**EXERCISE DETAILS**: Read the lines below, and copy any that contain the string "document".

**GIVEN DATA**:
^^^^^^^^

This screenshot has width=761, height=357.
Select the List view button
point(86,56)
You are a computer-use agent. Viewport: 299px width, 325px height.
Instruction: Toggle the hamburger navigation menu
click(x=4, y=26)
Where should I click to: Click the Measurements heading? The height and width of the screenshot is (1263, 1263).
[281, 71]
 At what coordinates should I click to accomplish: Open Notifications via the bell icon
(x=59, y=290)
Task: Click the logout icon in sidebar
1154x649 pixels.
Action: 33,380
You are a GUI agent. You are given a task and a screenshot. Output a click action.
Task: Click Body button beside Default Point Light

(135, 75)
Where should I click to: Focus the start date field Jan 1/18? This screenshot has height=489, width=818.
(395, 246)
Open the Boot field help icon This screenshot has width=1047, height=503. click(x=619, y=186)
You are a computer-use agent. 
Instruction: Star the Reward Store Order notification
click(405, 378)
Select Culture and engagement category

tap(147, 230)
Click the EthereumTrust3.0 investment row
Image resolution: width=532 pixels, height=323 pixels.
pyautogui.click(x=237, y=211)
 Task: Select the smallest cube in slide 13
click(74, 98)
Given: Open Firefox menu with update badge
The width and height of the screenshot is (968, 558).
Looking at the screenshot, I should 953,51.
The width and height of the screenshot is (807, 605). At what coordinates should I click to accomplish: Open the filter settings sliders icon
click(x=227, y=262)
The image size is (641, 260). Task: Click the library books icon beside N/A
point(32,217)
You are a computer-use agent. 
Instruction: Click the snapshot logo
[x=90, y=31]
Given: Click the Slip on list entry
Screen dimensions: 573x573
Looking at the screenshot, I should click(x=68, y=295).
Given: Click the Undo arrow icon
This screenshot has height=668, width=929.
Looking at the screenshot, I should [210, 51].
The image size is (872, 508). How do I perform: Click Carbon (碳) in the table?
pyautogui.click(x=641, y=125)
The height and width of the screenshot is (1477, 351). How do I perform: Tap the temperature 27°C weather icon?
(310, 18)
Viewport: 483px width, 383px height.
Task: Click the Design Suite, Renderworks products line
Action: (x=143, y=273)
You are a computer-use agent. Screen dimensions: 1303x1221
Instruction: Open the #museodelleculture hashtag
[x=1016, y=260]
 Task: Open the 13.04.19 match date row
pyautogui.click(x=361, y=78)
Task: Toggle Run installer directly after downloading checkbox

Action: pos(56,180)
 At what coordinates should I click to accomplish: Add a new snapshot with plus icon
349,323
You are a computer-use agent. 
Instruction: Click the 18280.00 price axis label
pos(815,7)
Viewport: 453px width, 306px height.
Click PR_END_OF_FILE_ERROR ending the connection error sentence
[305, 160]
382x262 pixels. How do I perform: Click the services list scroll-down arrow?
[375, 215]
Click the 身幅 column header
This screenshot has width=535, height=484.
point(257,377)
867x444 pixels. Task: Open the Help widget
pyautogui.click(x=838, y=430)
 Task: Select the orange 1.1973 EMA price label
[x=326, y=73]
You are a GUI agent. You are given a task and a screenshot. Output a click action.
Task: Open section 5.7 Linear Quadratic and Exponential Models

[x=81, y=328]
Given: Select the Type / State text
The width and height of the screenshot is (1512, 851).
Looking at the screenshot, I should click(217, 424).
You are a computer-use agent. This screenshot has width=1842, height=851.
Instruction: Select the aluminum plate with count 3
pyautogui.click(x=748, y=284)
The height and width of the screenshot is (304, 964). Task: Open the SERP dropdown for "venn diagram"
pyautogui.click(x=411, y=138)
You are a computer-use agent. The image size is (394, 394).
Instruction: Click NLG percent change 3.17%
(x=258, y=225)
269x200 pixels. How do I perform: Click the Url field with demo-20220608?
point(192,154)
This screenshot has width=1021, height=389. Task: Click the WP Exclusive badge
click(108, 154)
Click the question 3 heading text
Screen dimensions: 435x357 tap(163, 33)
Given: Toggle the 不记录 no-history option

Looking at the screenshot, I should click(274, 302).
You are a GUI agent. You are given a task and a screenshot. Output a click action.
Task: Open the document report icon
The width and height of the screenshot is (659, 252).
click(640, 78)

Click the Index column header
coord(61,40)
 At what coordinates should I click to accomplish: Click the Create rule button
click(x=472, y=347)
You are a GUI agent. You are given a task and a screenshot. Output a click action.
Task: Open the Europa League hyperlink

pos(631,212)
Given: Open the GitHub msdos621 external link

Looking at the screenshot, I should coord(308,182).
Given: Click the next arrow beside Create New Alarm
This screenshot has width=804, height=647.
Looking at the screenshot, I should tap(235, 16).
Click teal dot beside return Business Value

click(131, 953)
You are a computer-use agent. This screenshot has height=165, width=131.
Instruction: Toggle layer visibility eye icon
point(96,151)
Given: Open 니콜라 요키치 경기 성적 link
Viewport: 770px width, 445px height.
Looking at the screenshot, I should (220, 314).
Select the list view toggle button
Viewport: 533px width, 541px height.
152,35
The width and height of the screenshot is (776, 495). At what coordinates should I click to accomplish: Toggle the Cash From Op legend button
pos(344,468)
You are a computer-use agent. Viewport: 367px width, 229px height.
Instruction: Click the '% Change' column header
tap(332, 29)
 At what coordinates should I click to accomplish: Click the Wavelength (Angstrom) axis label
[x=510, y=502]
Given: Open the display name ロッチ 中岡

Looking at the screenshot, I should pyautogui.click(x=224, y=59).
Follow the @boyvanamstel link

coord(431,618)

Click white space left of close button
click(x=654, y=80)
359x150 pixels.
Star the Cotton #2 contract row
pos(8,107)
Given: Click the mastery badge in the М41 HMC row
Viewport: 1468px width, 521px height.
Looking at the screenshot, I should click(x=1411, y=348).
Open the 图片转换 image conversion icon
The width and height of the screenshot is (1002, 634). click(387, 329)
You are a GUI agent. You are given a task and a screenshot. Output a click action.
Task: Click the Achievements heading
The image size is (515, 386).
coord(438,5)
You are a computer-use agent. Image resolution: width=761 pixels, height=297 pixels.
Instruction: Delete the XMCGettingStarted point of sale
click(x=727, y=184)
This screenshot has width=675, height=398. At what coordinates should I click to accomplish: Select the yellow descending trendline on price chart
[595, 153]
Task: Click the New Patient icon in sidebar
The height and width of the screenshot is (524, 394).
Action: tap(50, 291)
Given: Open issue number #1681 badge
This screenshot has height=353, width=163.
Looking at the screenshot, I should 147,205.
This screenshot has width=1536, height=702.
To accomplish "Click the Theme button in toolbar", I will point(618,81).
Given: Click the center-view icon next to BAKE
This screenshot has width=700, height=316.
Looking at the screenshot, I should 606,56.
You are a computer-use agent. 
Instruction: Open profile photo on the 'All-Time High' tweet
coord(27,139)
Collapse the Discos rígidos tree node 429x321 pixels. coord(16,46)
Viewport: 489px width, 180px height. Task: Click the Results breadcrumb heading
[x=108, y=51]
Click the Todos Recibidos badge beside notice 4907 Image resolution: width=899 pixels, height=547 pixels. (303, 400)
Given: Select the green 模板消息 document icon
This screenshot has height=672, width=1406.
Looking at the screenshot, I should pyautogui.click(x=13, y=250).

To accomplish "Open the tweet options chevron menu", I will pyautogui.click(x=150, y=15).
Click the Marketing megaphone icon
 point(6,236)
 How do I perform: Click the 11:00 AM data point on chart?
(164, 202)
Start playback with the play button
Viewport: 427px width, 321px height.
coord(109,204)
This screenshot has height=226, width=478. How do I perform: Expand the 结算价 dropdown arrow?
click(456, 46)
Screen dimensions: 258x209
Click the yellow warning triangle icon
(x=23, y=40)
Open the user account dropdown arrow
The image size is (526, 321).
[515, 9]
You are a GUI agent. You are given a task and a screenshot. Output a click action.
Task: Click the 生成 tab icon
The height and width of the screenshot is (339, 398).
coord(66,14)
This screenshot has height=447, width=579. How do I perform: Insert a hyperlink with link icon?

^^^^^^^^

**ANSWER FOR THE TASK**:
Task: Open the document report icon
Given: Select the green 模板消息 document icon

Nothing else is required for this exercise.